Mid-Century Modern homes saw a few different color palettes through out their heyday. The 1950's were known for bright candy colors like Harvest Gold, Turquoise Blue, and Chartreuse. The 1960's saw a more refined color palette of olive greens, maroons, and creams. Choosing a few of these colors to incorporate along with fresh, contemporary colors (think Marsala, Pantone's 2015 color of the year) will set the proper backdrop for your decor.
Pattern + Materials
Embracing and refining the kitschy-ness of 1950's patterns is a must. Patterns like diamonds, funky geometric and abstract prints make bold accents throughout a Mid-Century space. Space designs like half-moons and star bursts fit perfectly, as well. Neutrals like woven linen and boucle fabrics add texture and give a refined, updated look to your home. The key here is to choose a color palette and stick with it throughout your space.
Natural wood is a staple in any Mid-Century styled space. Teak and Walnut are among the most popular choices. Leather, glass, and smooth, shiny metals all balance out wood-heavy designs. To keep your space from looking like it's stuck in the 1950's, choose quality materials over plastics and plywoods.
Mid-Century Modern furniture is known for it's union of straight geometric lines blended seamlessly together with organic details. Choosing furniture with tapered legs and strong geometric silhouettes are a great start when picking out furniture. Adding accent pieces, like a sculpted, organic chair (think Saarinen's Womb Chair) helps set apart the Mid-Century style from it's current brother, Contemporary.
Decor + Details
Choose Materials Wisely
Materials like teak wood were used in abundance during the height of Mid-Century Modern design. Today it is widely known that teak wood isn't a sustainable choice as it is harvested from dwindling, old-growth forests. To help preserve these natural resources, pick quality vintage peices over new ones.

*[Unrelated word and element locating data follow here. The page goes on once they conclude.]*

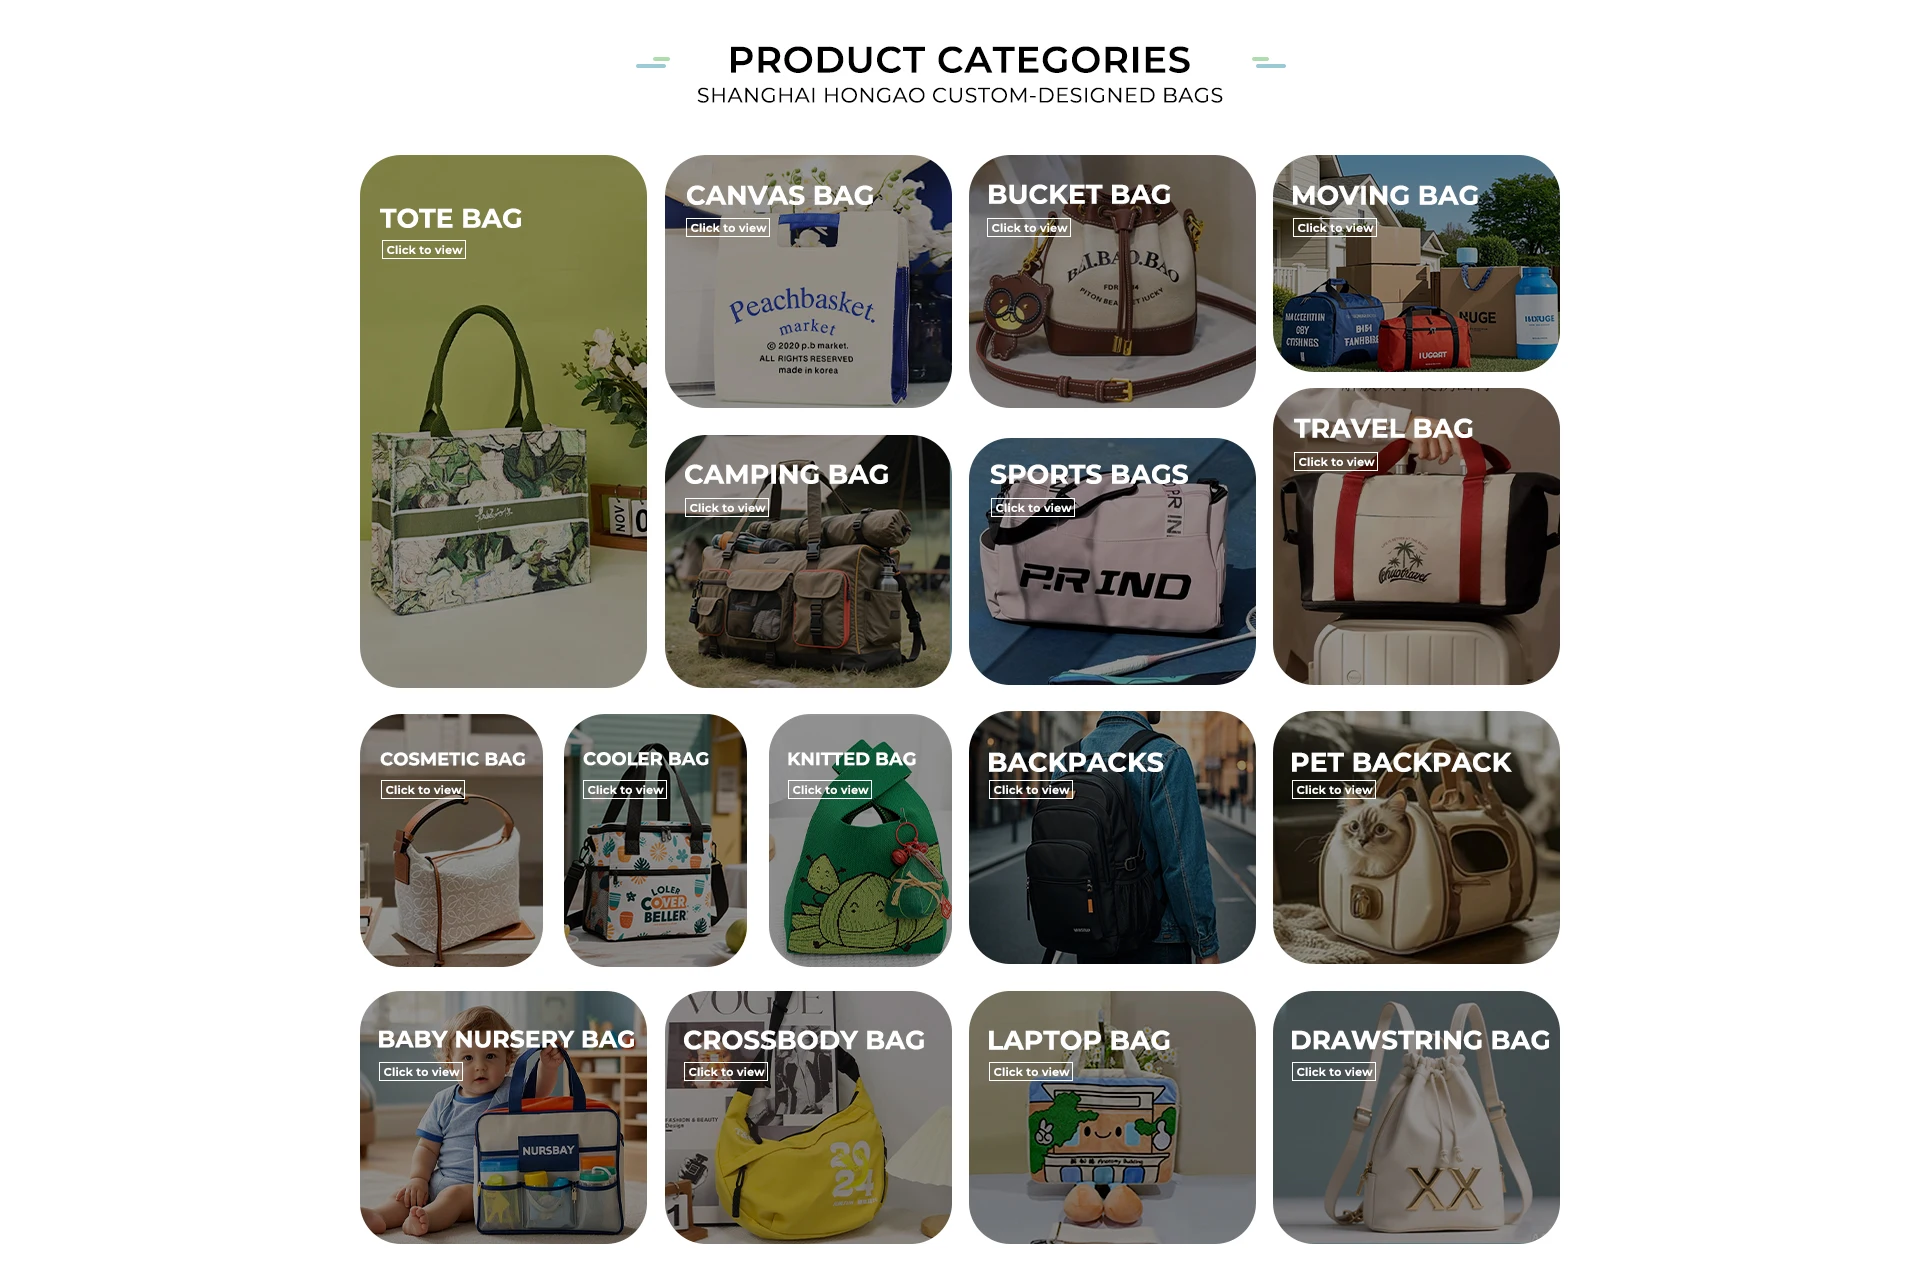Open the Cosmetic Bag category card
The image size is (1920, 1261).
tap(451, 840)
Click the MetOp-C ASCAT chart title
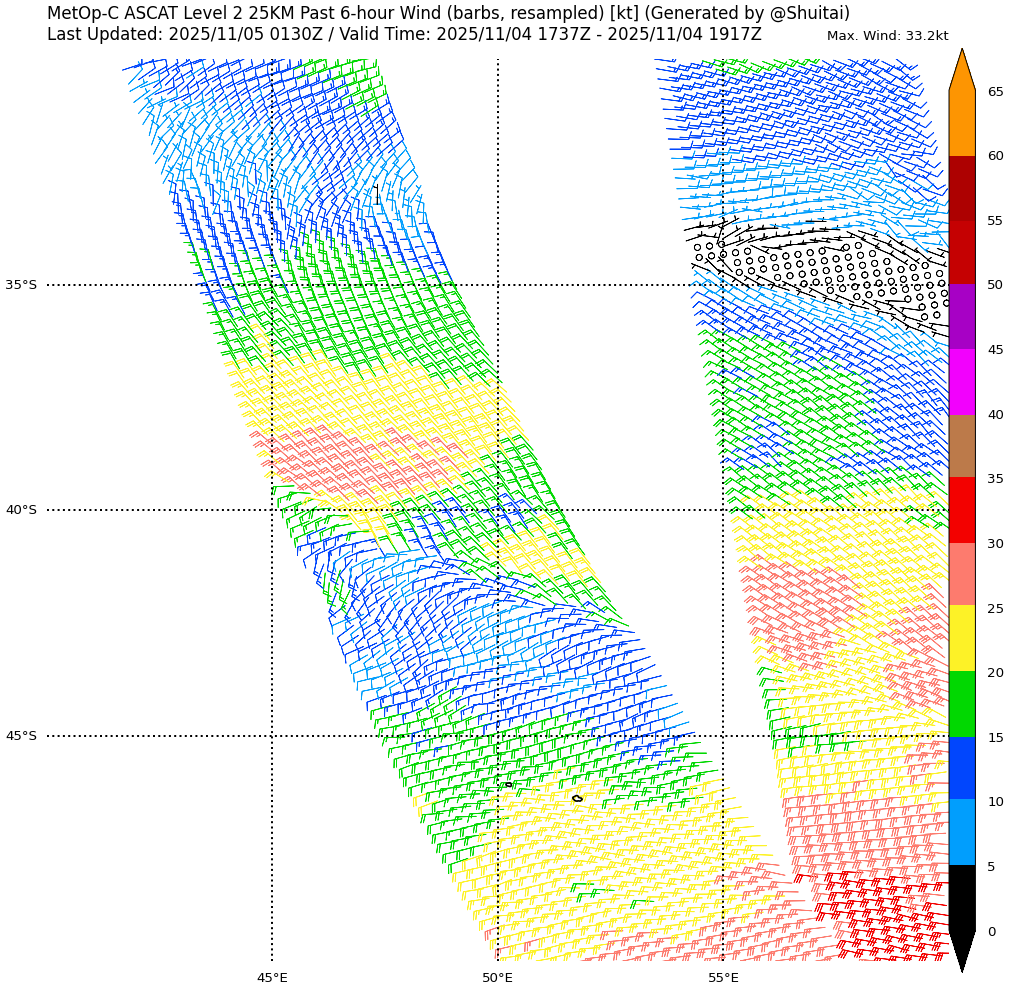The width and height of the screenshot is (1009, 989). (448, 13)
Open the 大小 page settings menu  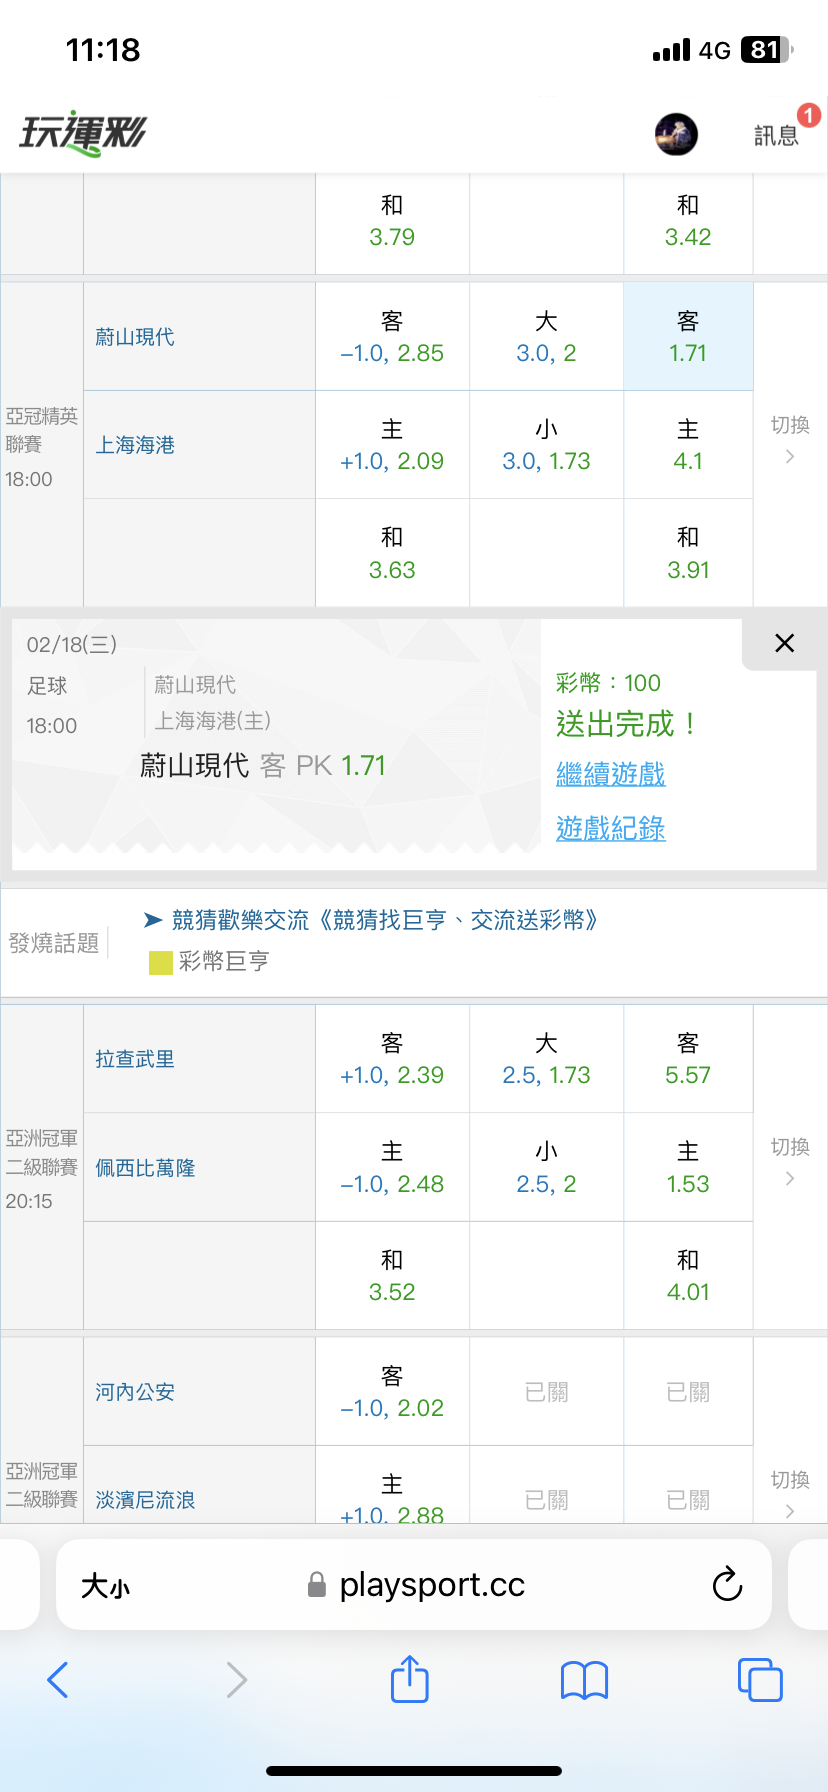[x=105, y=1586]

Update with Contemporary Touches
Using too many patterns and decorative accents directly from the 1950's is a straight path to a dated space. Making swaps to these items with updated accents inspired by the Mid-Century style is a great way to keep things looking fresh.
Keep Your Space Open
Homes of the '50's were known for open layouts and wide walls of windows. These architectural features have carried themselves to present day designs, and for good reason. Large, open spaces allow for bright interiors and a welcoming environment to residents and guest alike.